While some injuries are unavoidable through other people's actions, there are steps you can take to reduce your likelihood of suffering an injury during your winter sports vacation. Here are my top six tips for preventing injuries on the slopes:
Use the right equipment and the best equipment you can afford. The best boots and bindings, etc., will help reduce injuries in the event of a fall. Wear a helmet to protect against potentially fatal head injuries.
If you're not usually that active, make sure you do some preskiing fitness training. This can include some form of cardiovascular training such as cross training or cycling, but should most definitely include leg strength work.
Building up the strength in the thigh and buttock muscles will help not only with your performance and ability, but also with preventing knee injuries. These muscles will help stabilize the knee joint and control excess lateral and rotational motions. Squats, lunges and bridges are ideal examples.
I would also recommend working on your core strength with exercises like planks as well as your balance. Wobble boards and cushions are great, but there are plenty of balance exercises out there that require no equipment at all.
Stick to the rules of the resort.
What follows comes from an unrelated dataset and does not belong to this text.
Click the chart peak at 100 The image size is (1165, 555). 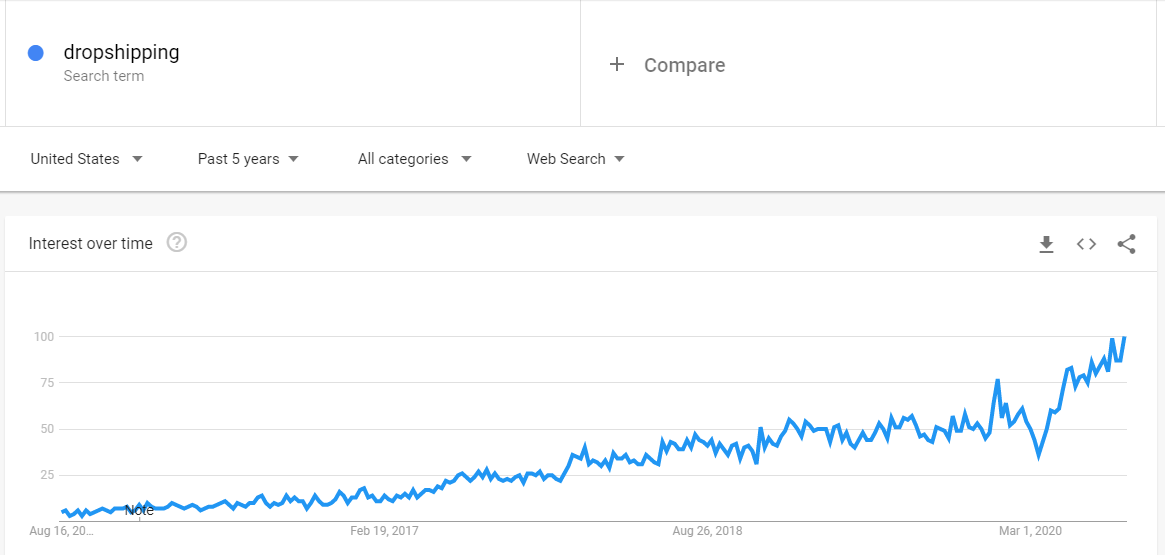[x=1125, y=337]
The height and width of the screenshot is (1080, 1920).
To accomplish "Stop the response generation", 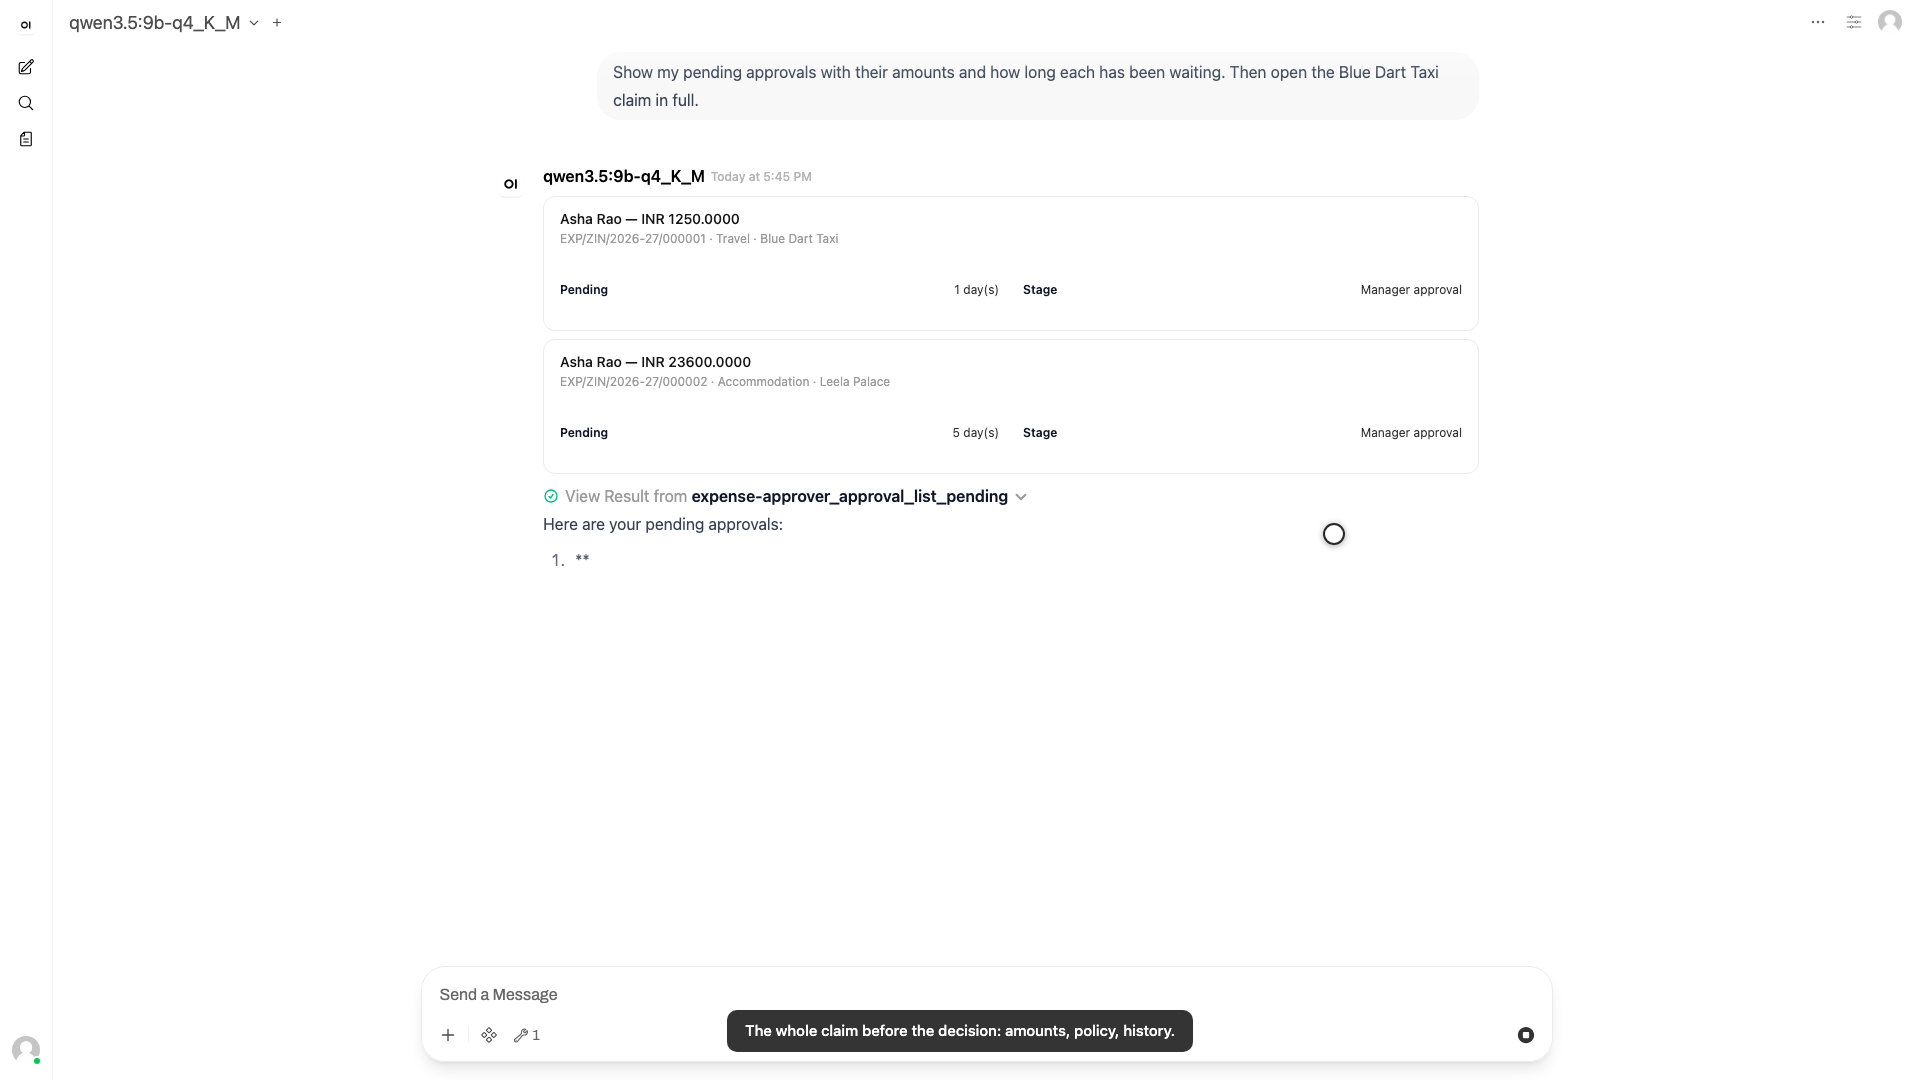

These usually cover aspects like speed, overtaking, stopping, following signs and use of the ski lifts. They are there for a reason and most often this reason is your safety and that of others around you.
This is overlooked in most amateur sports. A warm-up can directly prevent an injury. You can't expect your body to go from cold and to being in top form. You must gently get it going with exercises designed to warm the muscles, get the blood flowing and take the body through its full range of motion.
Not only does a warm-up prepare the body physically, but also mentally. It helps with coordination and alertness — all required to react quickly to the unexpected.
Most people new to snow sports will undertake some form of lessons, either before leaving for their vacation or over the first few days of their trip. This is 100 percent recommended to learn the rules and techniques that could save you from hurting yourself (or anyone else).
Few more experienced skiers will continue to take lessons. While less instruction is required than when new to the sport, returning snow sports veterans could also sometimes do with a refresher. Don't be too proud to book yourself a lesson — you'll probably be surprised how much you've forgotten!.
It's a fact that more injuries happen on the last run of the day than at any other time. Once fatigue has set in, the mind and body are both negatively affected, resulting in diminished strength and control, reduced alertness, coordination and poor judgement.
Take regular breaks, stop for food and drink and don't push yourself when you start to feel tired.
Following these six pointers can significantly reduce your risk of suffering an injury on the slopes. Happy snow sporting!